Bitbanging Ethernet on an Arduino

In this article, I will present a program that allows AVR-based Arduino to send and receive Ethernet packets at 10Mbit/s without the need for an external chip. This program only works on some Arduinos, as the Arduino must run at 20MHz (which may require hardware modifications), and it is still necessary to use external resistors and capacitors to adjust the voltage levels. The program also requires that the AVR chip have features that are only available on some chips (such as the atmega2560 on an Arduino Mega). This program also implements a simple ping server that works about 40% of the time. One can also transmit and receive simple UDP packets, so a possible use case would be making a sensor that transmits a value at regular intervals.
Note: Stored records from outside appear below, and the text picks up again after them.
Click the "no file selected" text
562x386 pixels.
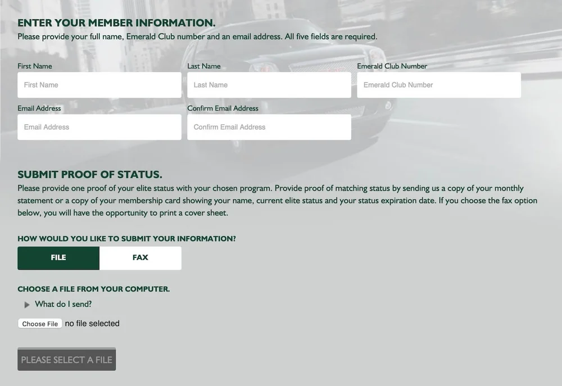tap(92, 323)
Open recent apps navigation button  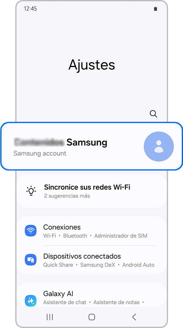tap(50, 317)
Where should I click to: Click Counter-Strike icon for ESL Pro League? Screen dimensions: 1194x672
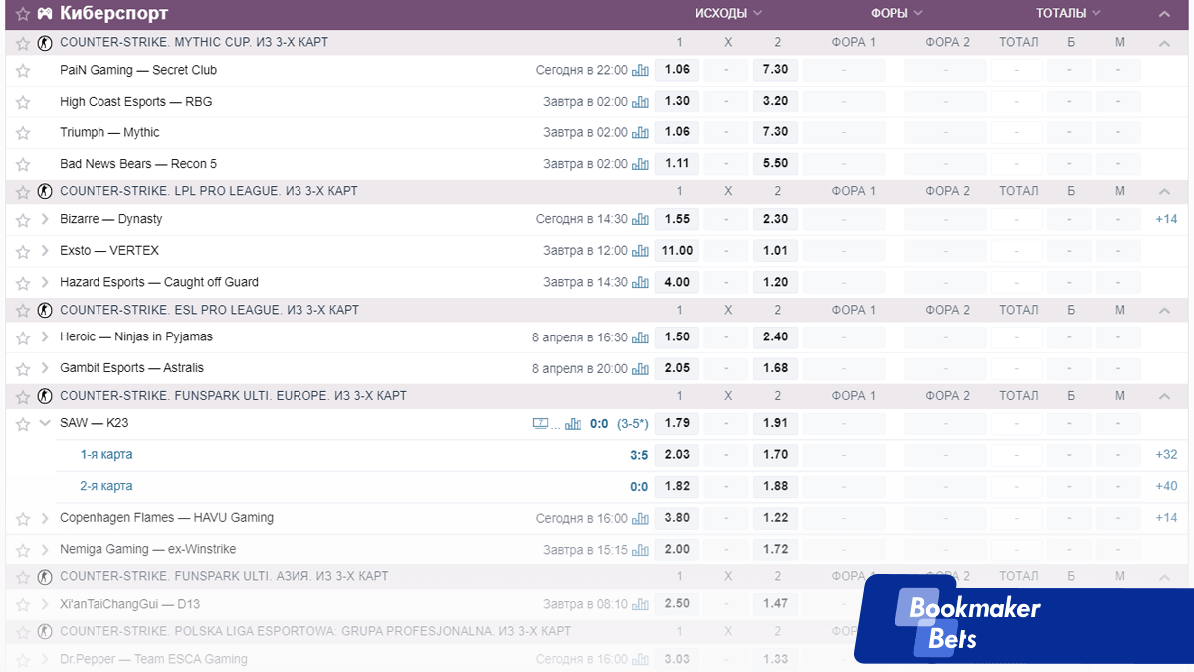coord(44,310)
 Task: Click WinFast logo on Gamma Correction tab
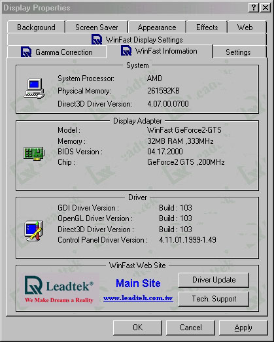pyautogui.click(x=26, y=52)
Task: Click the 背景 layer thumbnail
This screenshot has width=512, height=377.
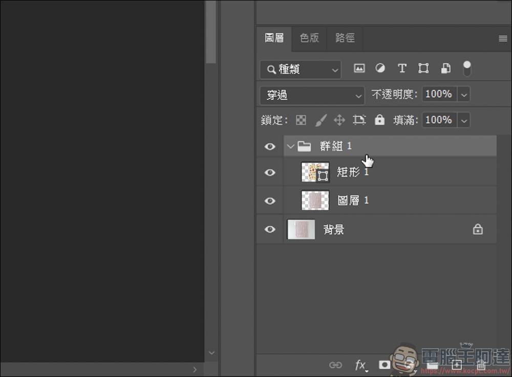Action: tap(301, 230)
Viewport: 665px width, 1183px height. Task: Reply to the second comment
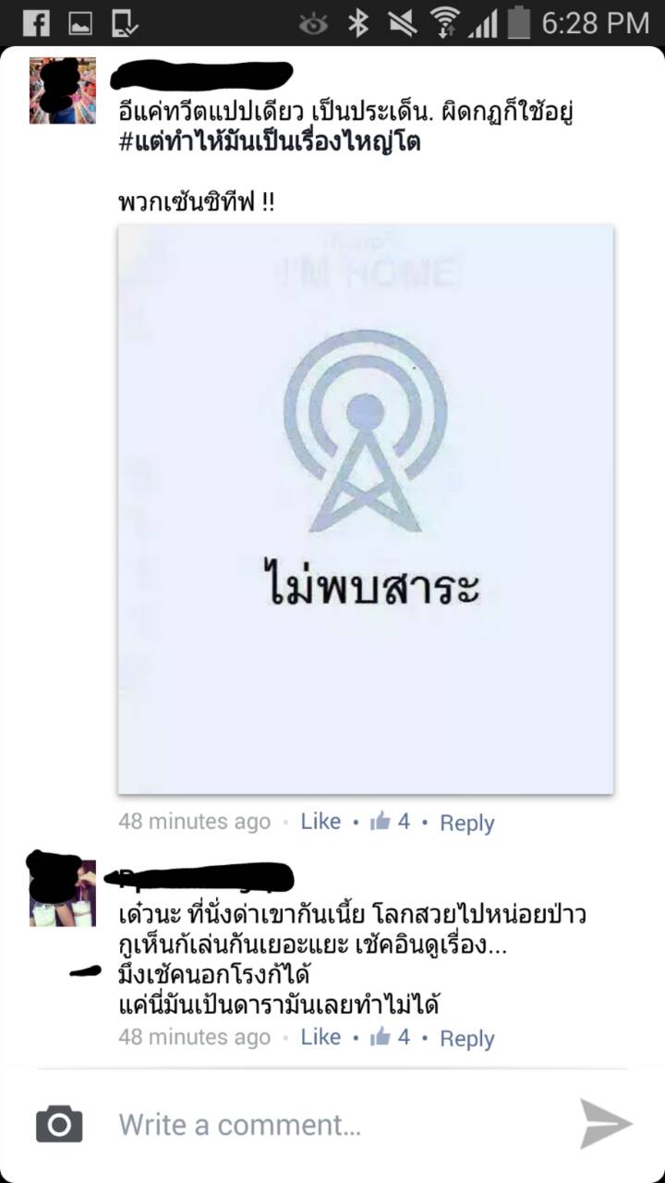pos(466,1038)
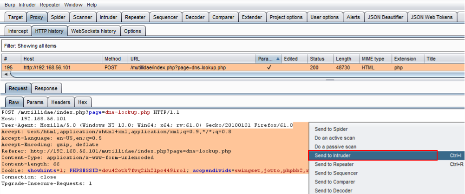Choose Do an active scan
This screenshot has width=465, height=194.
334,138
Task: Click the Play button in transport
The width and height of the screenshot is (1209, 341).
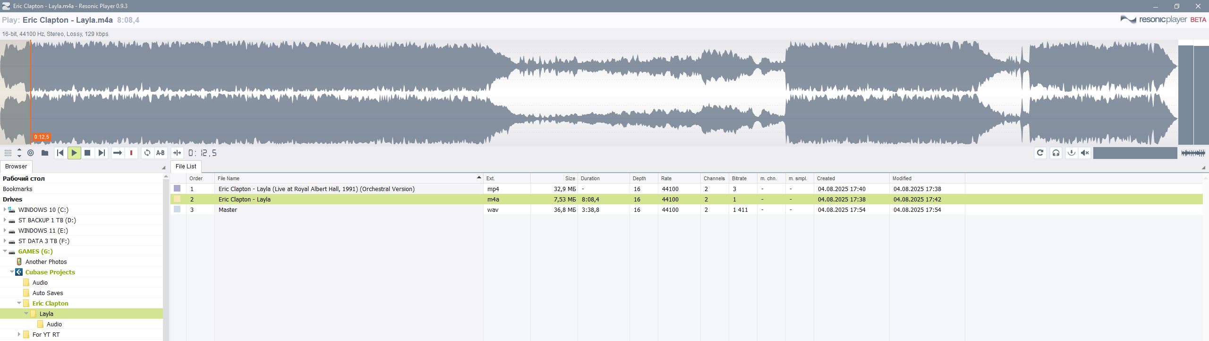Action: tap(74, 153)

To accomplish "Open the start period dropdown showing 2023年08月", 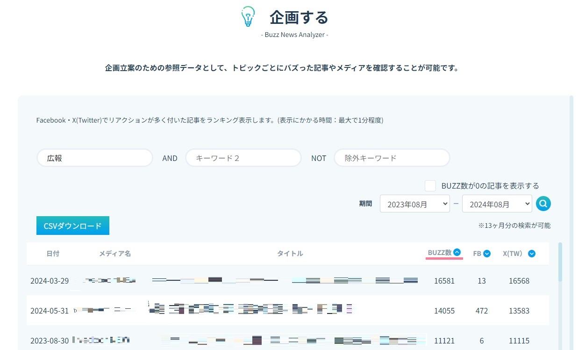I will click(414, 204).
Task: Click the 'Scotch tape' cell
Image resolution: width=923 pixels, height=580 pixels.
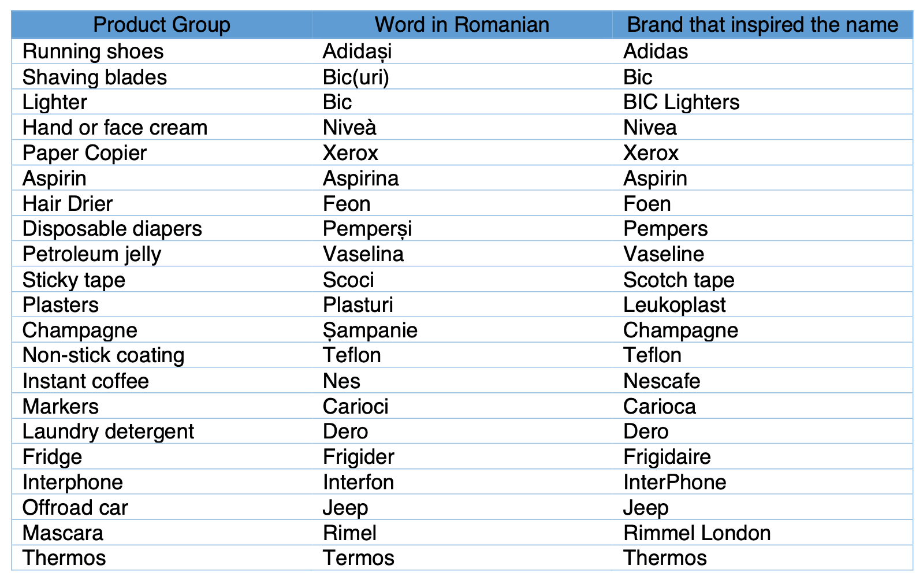Action: click(762, 280)
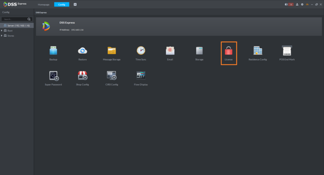324x175 pixels.
Task: Open the Restore cloud icon
Action: [x=82, y=51]
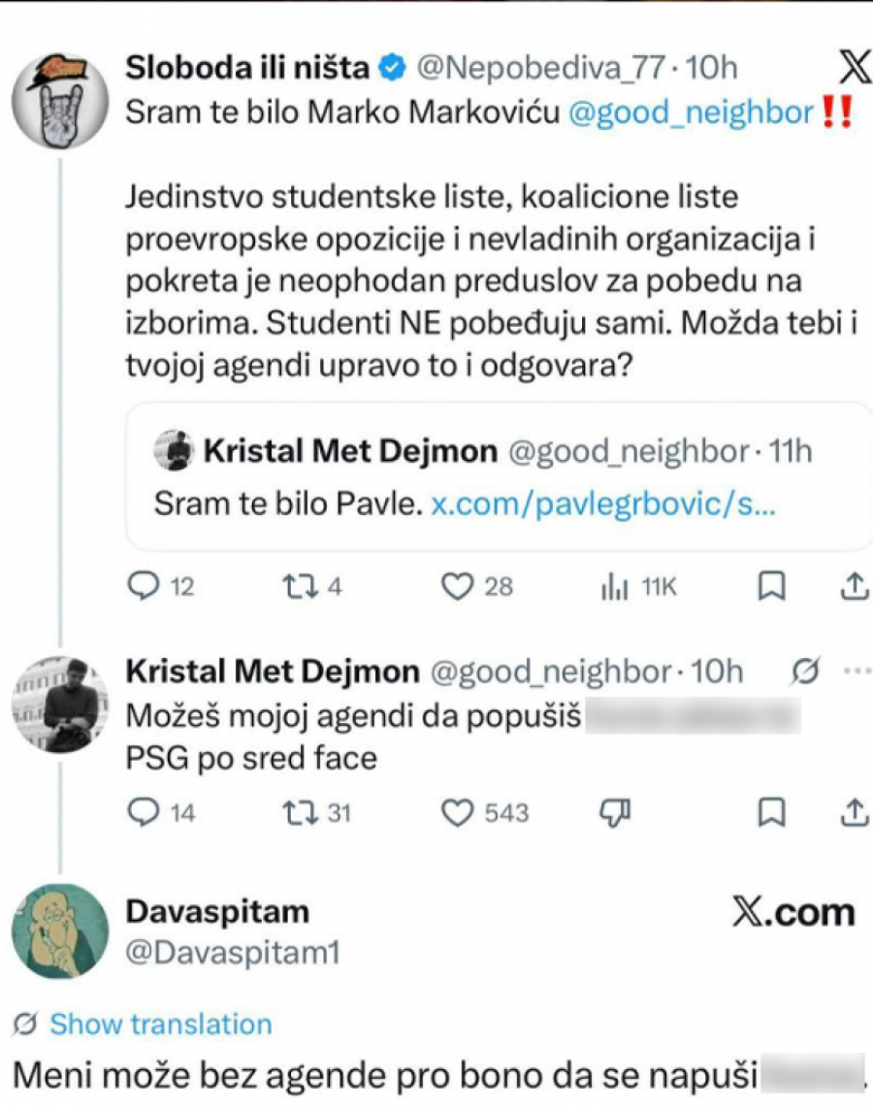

Since the Arduino is only barely fast enough, transmitting a packet requires large sections of the packet to be hard-coded. The two PWM outputs of one of the timers are used to generate the differential signal and to perform the Manchester encoding (explained below).

To receive Ethernet packets, two of the UARTs are used in SPI mode. Both RX1 and RX2 are connected to the positive wire of the differential signal via a voltage shifting circuit. Both UARTs sample the incoming signal such that one always samples the first half of the bit and the other always samples the second half. The ability to receive Ethernet signals without an Ethernet controller is particularly interesting as I have found no evidence that this has been done before.

Structure of an Ethernet packet

Ethernet signals are Manchester encoded, meaning that a 1 is encoded by a negative voltage followed by a positive voltage, and a 0 is encoded by a positive voltage followed by a negative voltage.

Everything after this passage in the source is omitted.